▸ **ASSIGNMENT**
How many lines in the records below contain "screenshot"? Answer with the number alone.

Dataset entries:
Segment Open

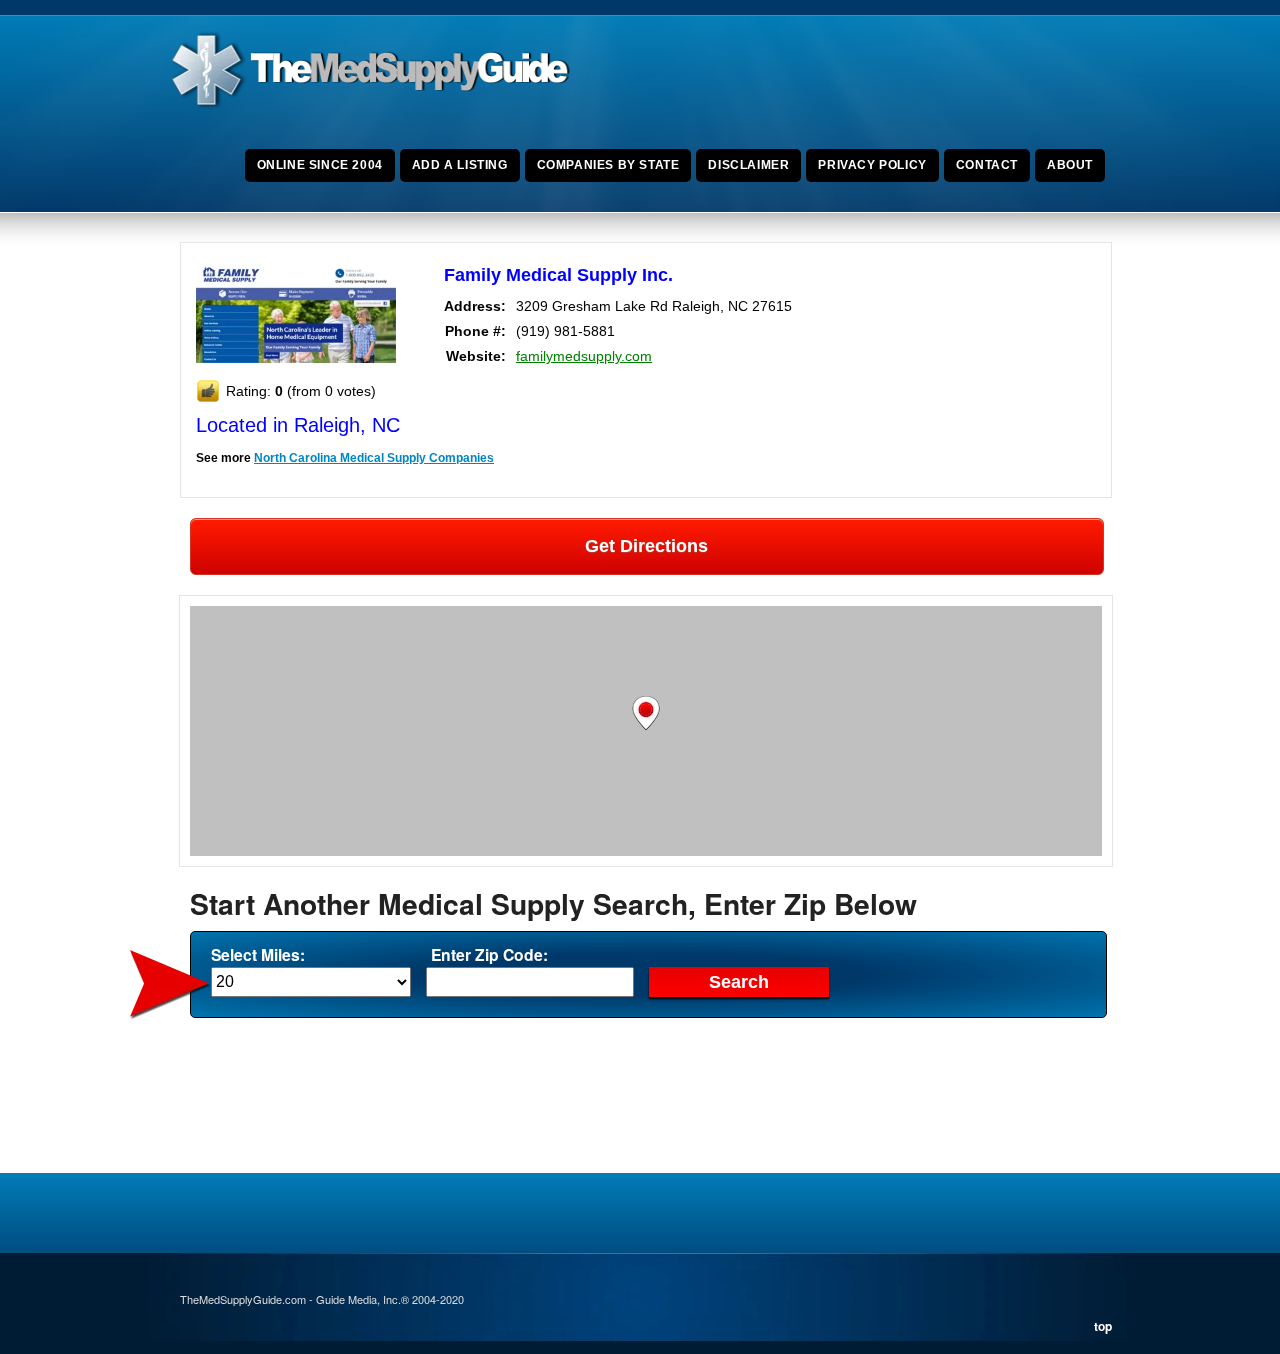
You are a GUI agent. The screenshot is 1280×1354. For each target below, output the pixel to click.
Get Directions (646, 546)
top (1103, 1326)
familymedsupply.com (584, 356)
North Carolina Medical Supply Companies (374, 458)
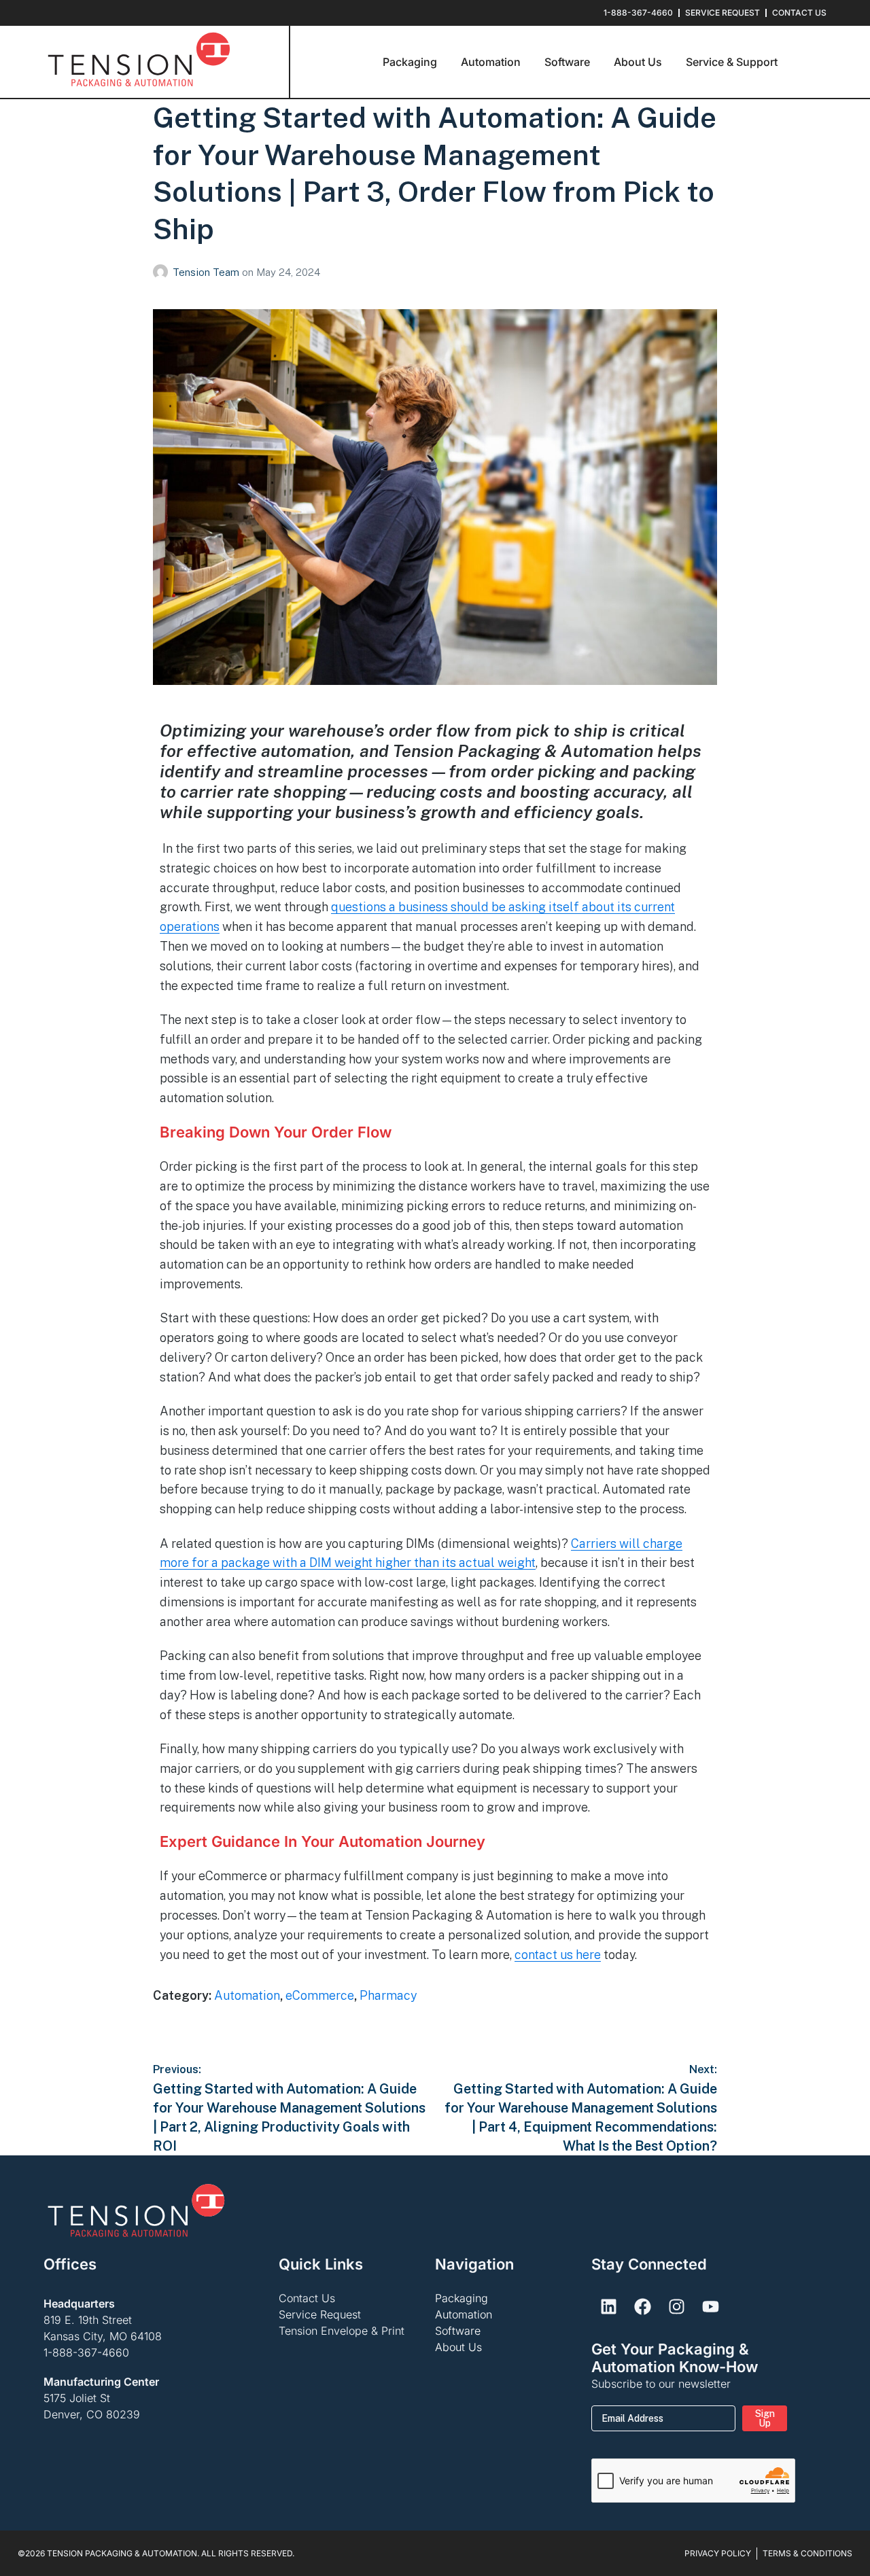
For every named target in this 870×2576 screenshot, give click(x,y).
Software (458, 2330)
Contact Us (307, 2298)
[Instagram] (676, 2307)
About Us (458, 2347)
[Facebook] (642, 2307)
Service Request (320, 2314)
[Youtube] (710, 2307)
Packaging (461, 2298)
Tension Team (207, 272)
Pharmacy (388, 1995)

Segment Closed

▸ **SOLUTION FOR THIS PROBLEM**
2